St. Martin. More frequently referred to as Sint Maarten (Dutch spelling), the island is quite small and compact. It’s also split into a French and a Dutch side, with just one road connecting the two parts of the island. Civil unrest kept us out the the French side. It’s nice to visit but unfortunately our tour of the island revealed it was nothing special with a large gap between the haves and the have-nots.
St. Lucia. Of the islands we visited, this is the one we could most want to live on, if we were the type to prefer to live in the tropics. Pronounced LOO SHUH it looks a lot like Hawaii. It’s not as expensive as Hawaii, but a pretty expensive place to live nonetheless. It is one of the few islands in this area that is still part of the British Commonwealth. It also has two incredible natural landmarks: the volcanic cliffs of Gros Peton and Pitit Peton, with Petit Peton’s sheer cliffs dropping nearly straight down over 2000 feet into the Caribbean Sea. To sail past them was the highlight of our cruise, made all the more special by localized showers that produced a vibrant double rainbow. Plenty of resorts are here catering to well moneyed tourists. This is definitely an island to spend a week or two at if time and money give you the privilege.
Barbados. This is a sizable island by local standards but it sits so far east and south that it avoids most hurricanes. Unlike most of the other islands, its origin is not volcanic. The eastern coast, which is hard to get to, is more picturesque. The beach at Bathsheba looks a lot like Oregon’s memorable coastline, just with palm trees. The main city of Bridgetown is pricey and flashy with a huge wealth gap, but is a favorite playground for wealthy mostly North American tourists. Rhianna grew up here and has a huge and pricey seaside estate, but our tour operator also took us by the house she grew up in a lower income neighborhood.
Dominica. Pronounced DOH MEAN E KUH, this is of course a completely different country than the Dominican Republic elsewhere in the Caribbean, though just as thoroughly Black. This is an island for people that live in Seattle and want to leave because they want more rain. Parts of the island get 400 inches of rain a year. We arrived in the dry season and still got drenched a few times. Overall, it’s a poor country with an unemployment rate north of twenty percent. The capital city Roseau looks modern, but if you get off the main roads most of the housing is cheap and distressed.
St. Thomas. Part of the U.S. Virgin Islands, this was a port of call on our first cruise in 1995. The island is more bustling, bigger and busier than I remember. It’s practically a desert and was devastated by two back-to-back hurricanes a few years ago, from which is looks fully covered. Five cruise ships were in port when we were there.
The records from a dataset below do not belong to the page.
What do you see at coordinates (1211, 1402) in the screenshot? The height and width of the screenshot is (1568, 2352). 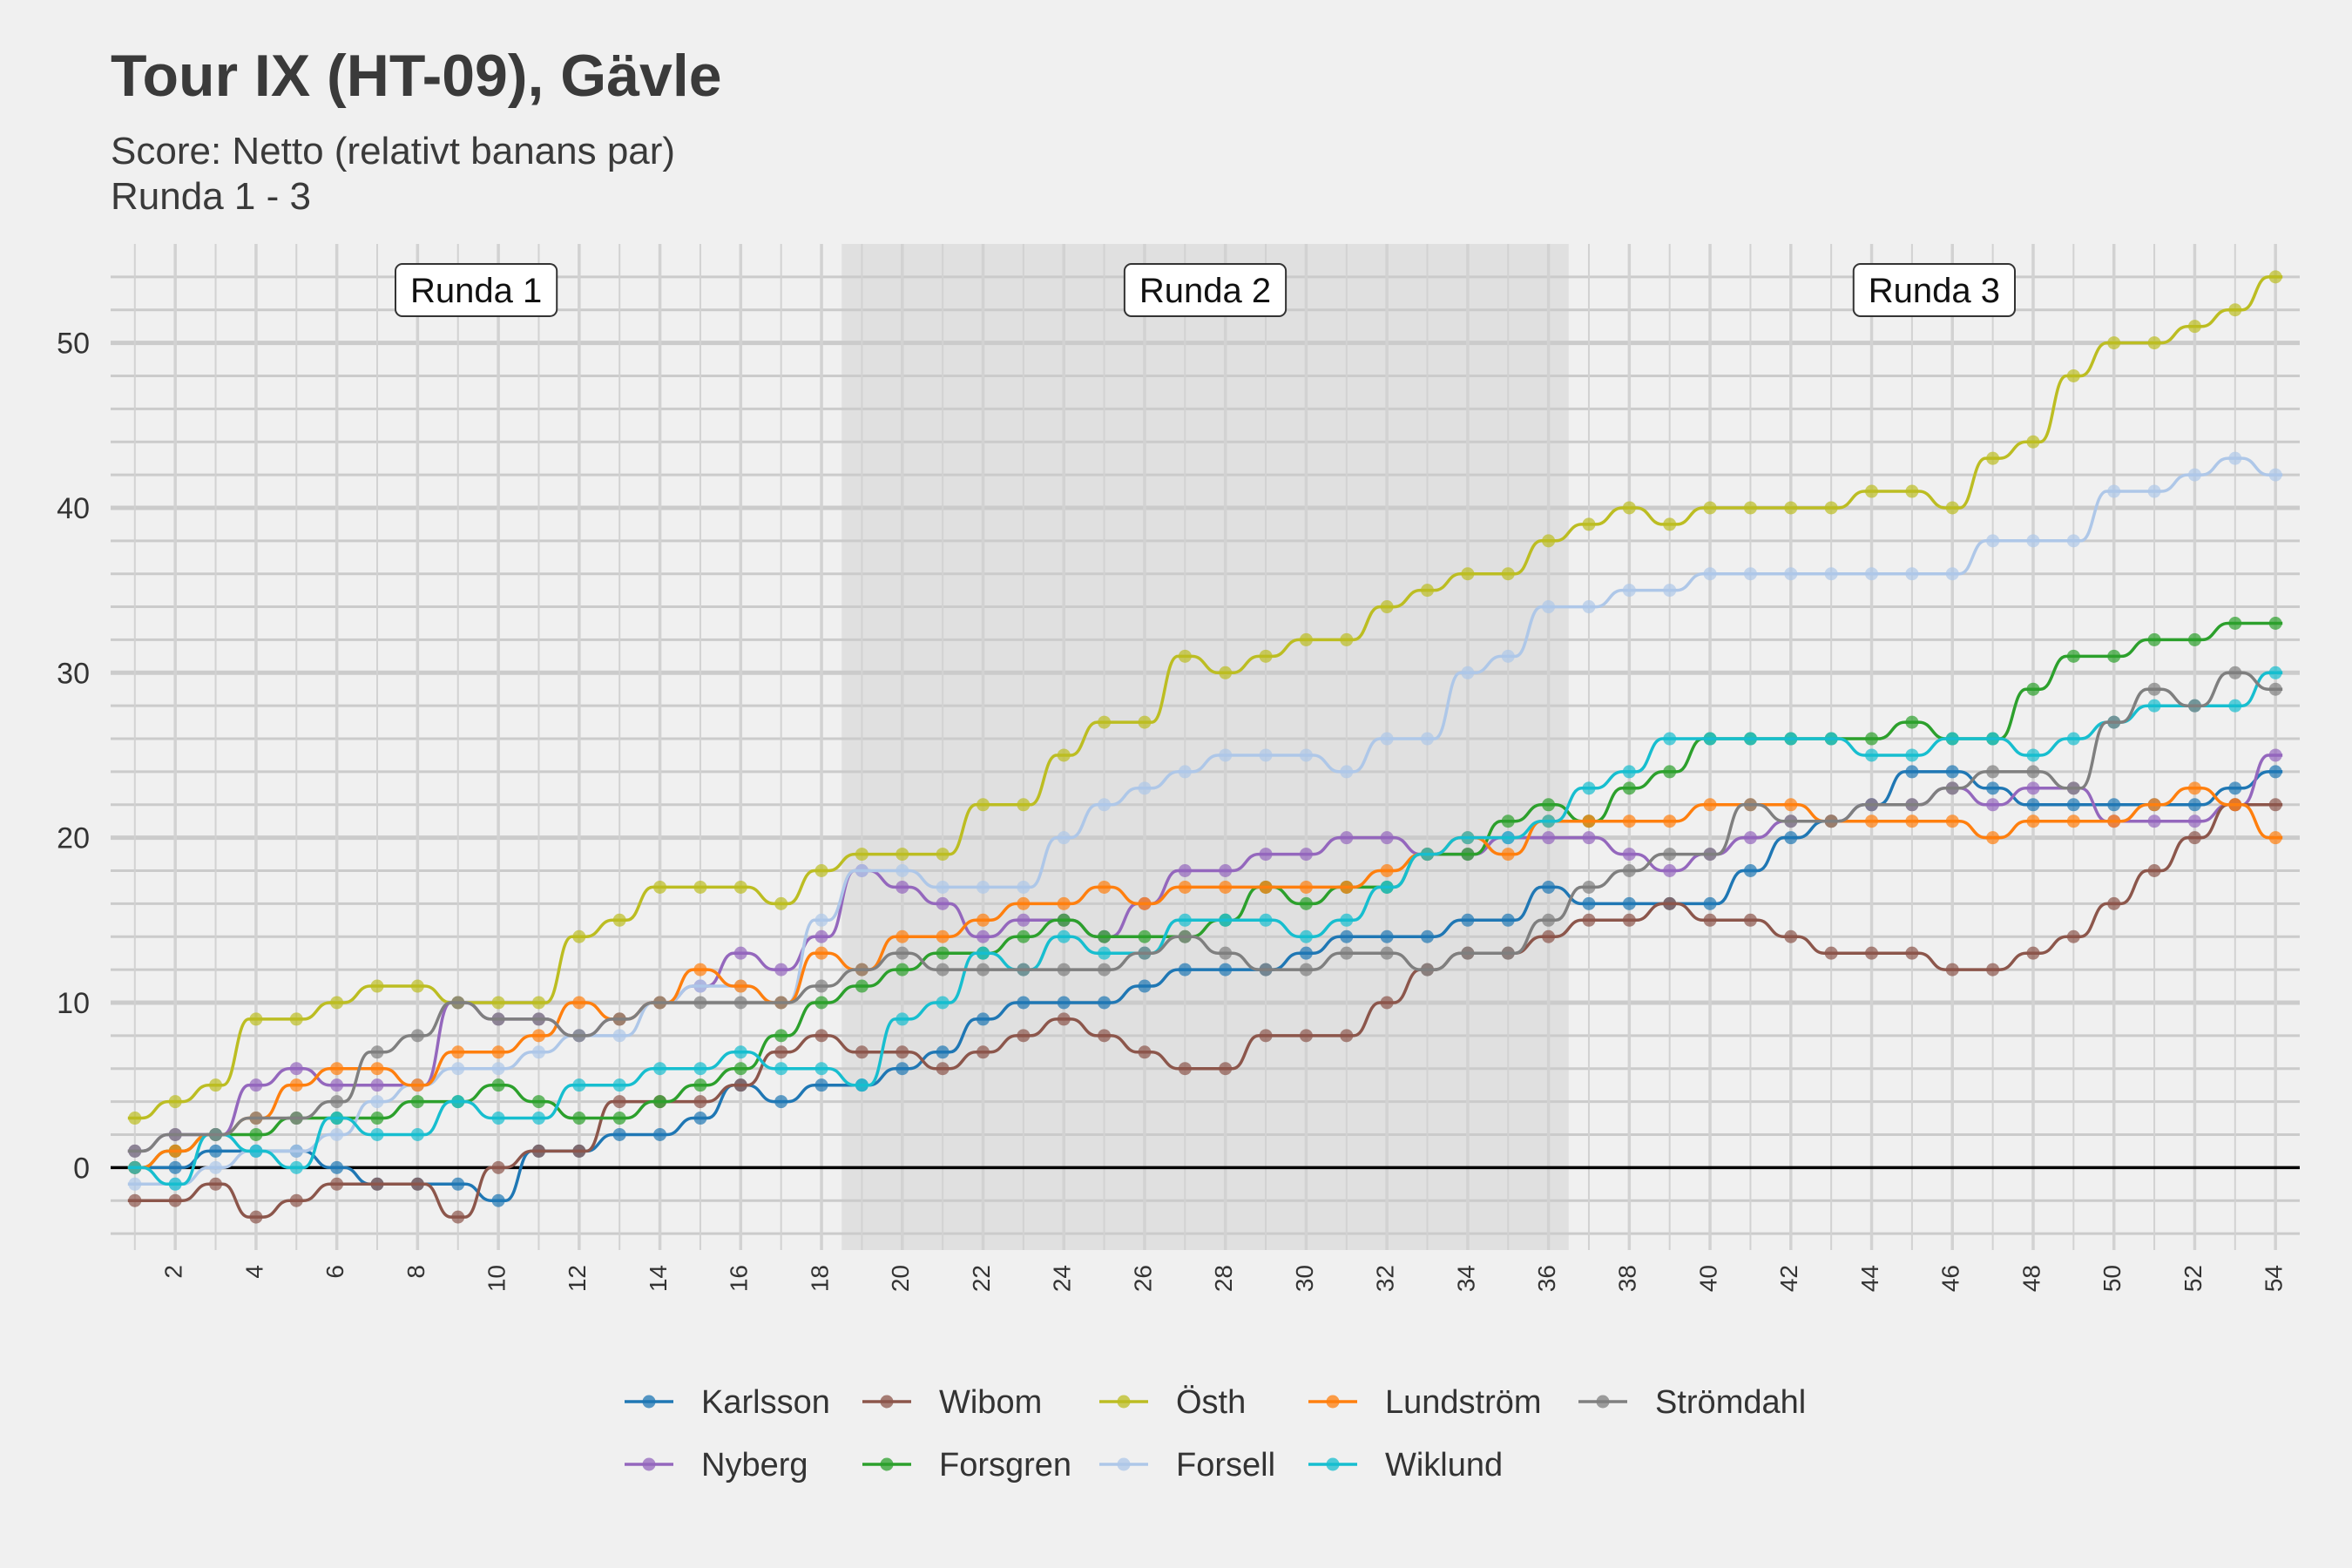 I see `legend-label: Östh` at bounding box center [1211, 1402].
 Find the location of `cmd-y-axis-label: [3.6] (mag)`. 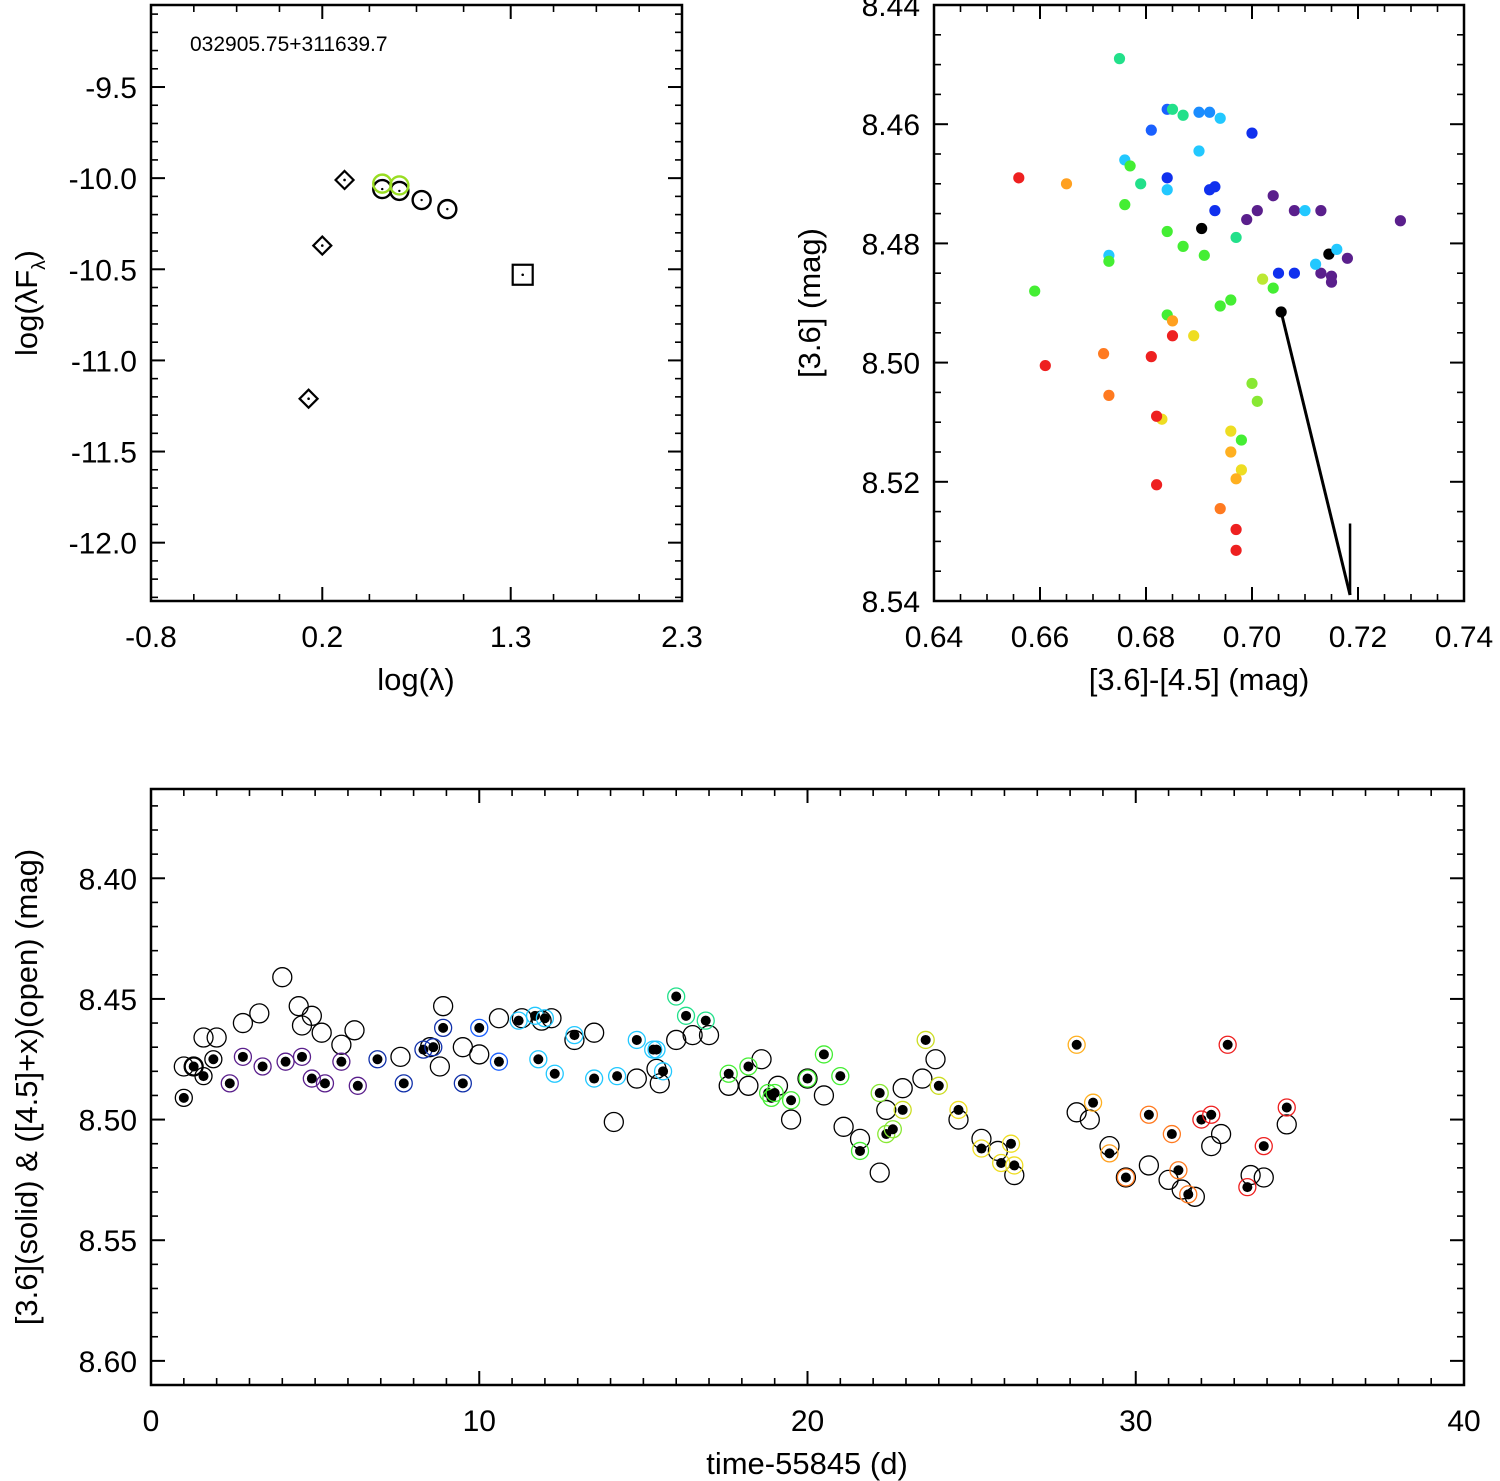

cmd-y-axis-label: [3.6] (mag) is located at coordinates (810, 303).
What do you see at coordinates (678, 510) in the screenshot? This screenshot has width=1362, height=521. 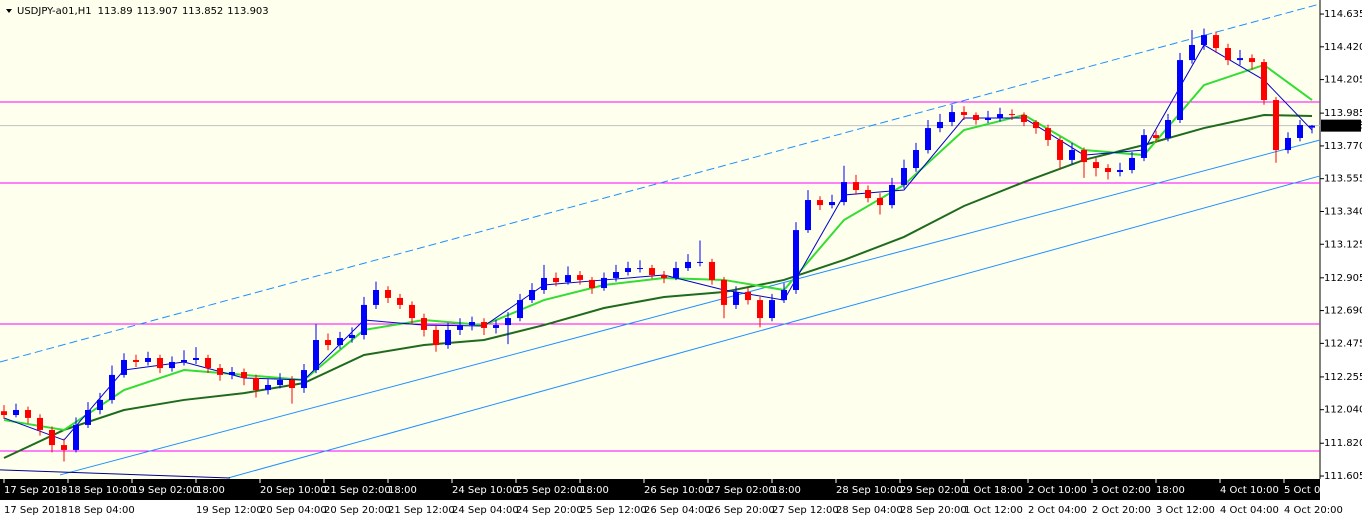 I see `x-tick-label-2: 26 Sep 04:00` at bounding box center [678, 510].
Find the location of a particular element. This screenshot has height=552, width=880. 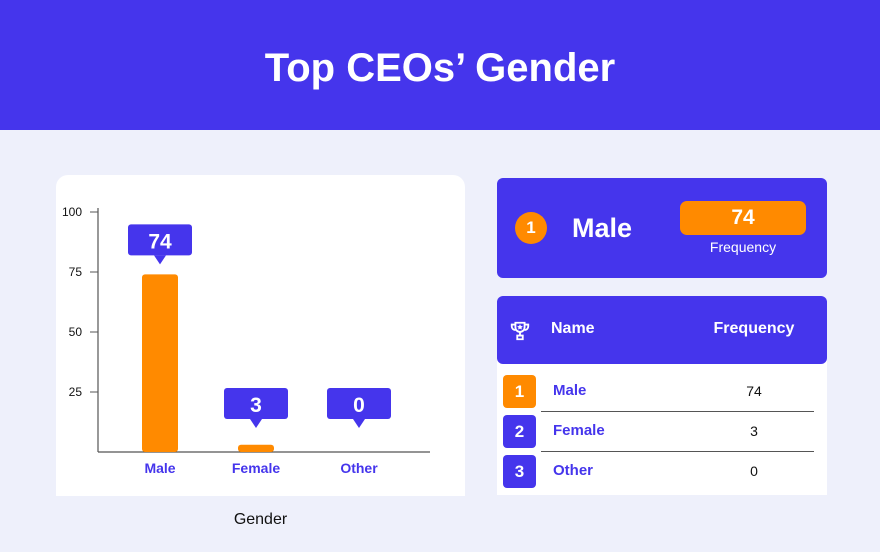

page-title: Top CEOs’ Gender is located at coordinates (440, 68).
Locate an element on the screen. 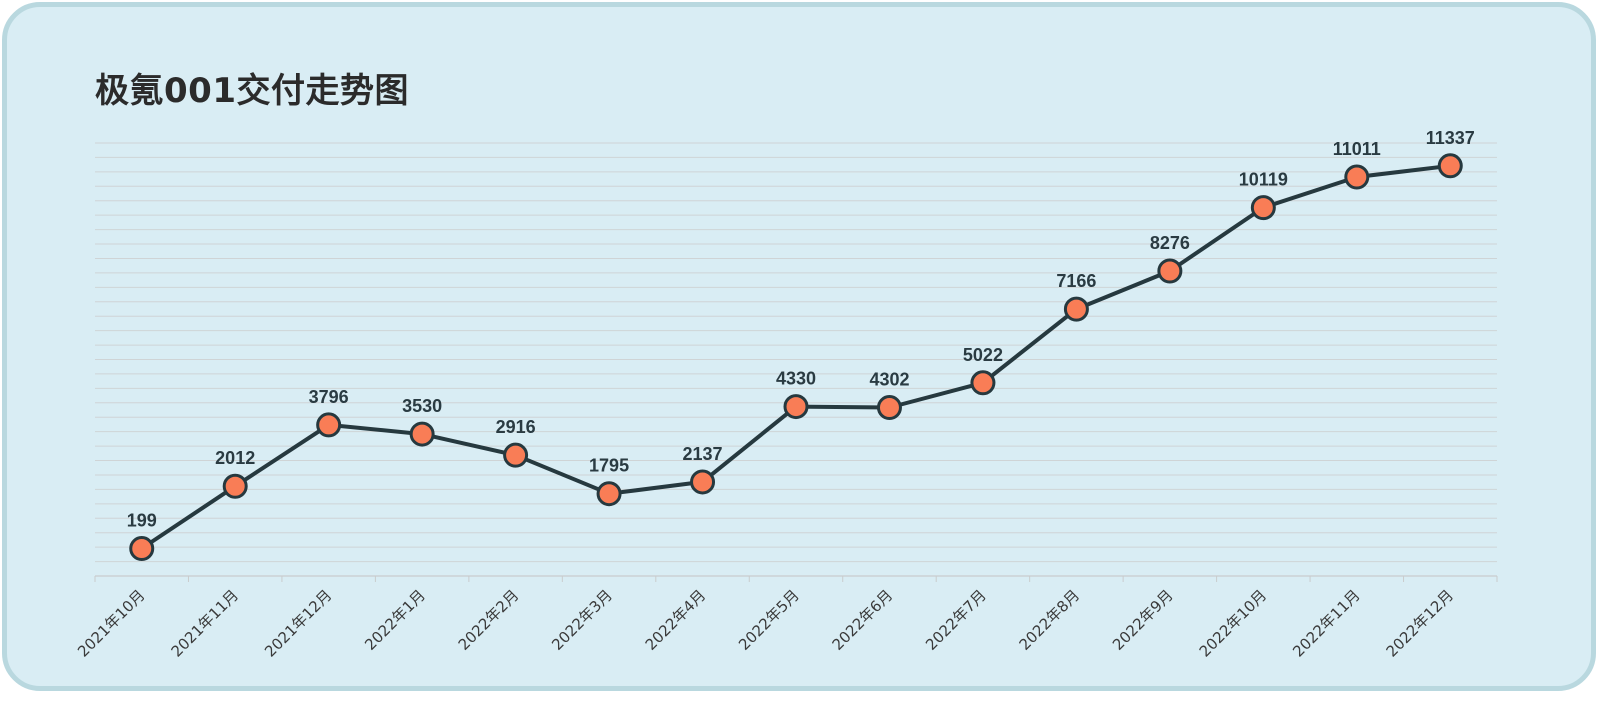 This screenshot has width=1606, height=701. data-label: 4302 is located at coordinates (889, 380).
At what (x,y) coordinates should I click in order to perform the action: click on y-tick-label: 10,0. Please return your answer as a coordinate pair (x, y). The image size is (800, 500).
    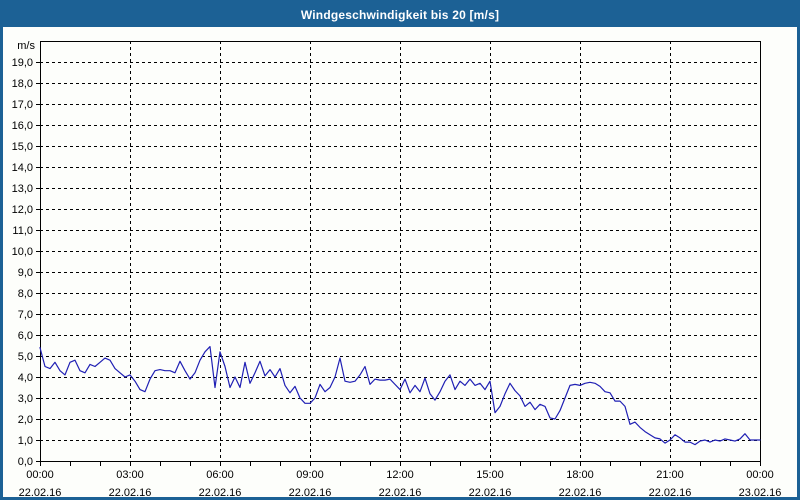
    Looking at the image, I should click on (22, 252).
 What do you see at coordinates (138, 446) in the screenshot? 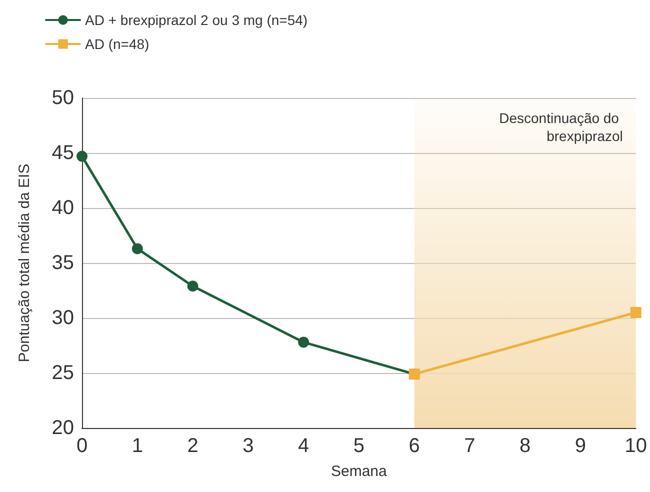
I see `x-tick-label: 1` at bounding box center [138, 446].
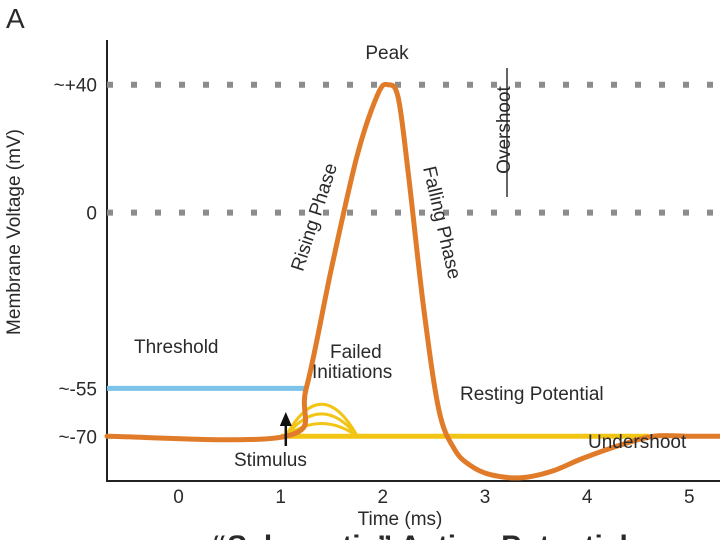 This screenshot has height=540, width=720. I want to click on failed-label-line1: Failed, so click(356, 352).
You can get some amazing views if you can make it to the top of its mountains where you can also see the picturesque islands that comprise the British Virgin Islands. I can see its popularity as you are technically in the United States and if you like shopping it is plentiful and prices are low. Also, there are no sales taxes. Frankly, it’s a gorgeous and modern island and feels all grown up now. Perhaps as a result though it feels somewhat conventional rather than special.
St. Kitts and Nevis. If you are worried about an upcoming civil war in the United States (a distinct possibility, in my opinion) and have $150K disposable, then construct a home in St. Kitts and Nevis. This will entitle you to citizenship and you can keep a dual U.S. citizenship. Land prices are cheap, and the traffic almost doesn’t exist. Certain neighborhoods like Frigate’s Bay are somewhat pricey and pretty tony. The island definitely feels like the bargain of the West Indies, plus it’s a nice and pretty island. A huge dormant volcano with rain forest dominates the island and is usually partially covered by clouds. Nevis (pronounced NEE VIS) is a twenty minute ferry ride away. Alexander Hamilton was born on Nevis and as a result could not become U.S. president, as he was not born in the United States. Close by is an island we did not visit but came close to, which is important in American history: St. Eustasius (Dutch). In 1776, the Dutch garrison here was the first to salute (by firing its cannons) at a U.S. naval vessel carrying the new American flag. This pissed off the Brits enormously, who later ransacked and burned much of the island. But as we know both the Dutch and the Americans got the last laugh.
And that was it for our ports of call, except for Holland America’s private island of Half Moon Cay tomorrow. We should berth in Fort Lauderdale on Sunday morning and be come an hour or two after sunset there, where snow finally paid a visit in our absence.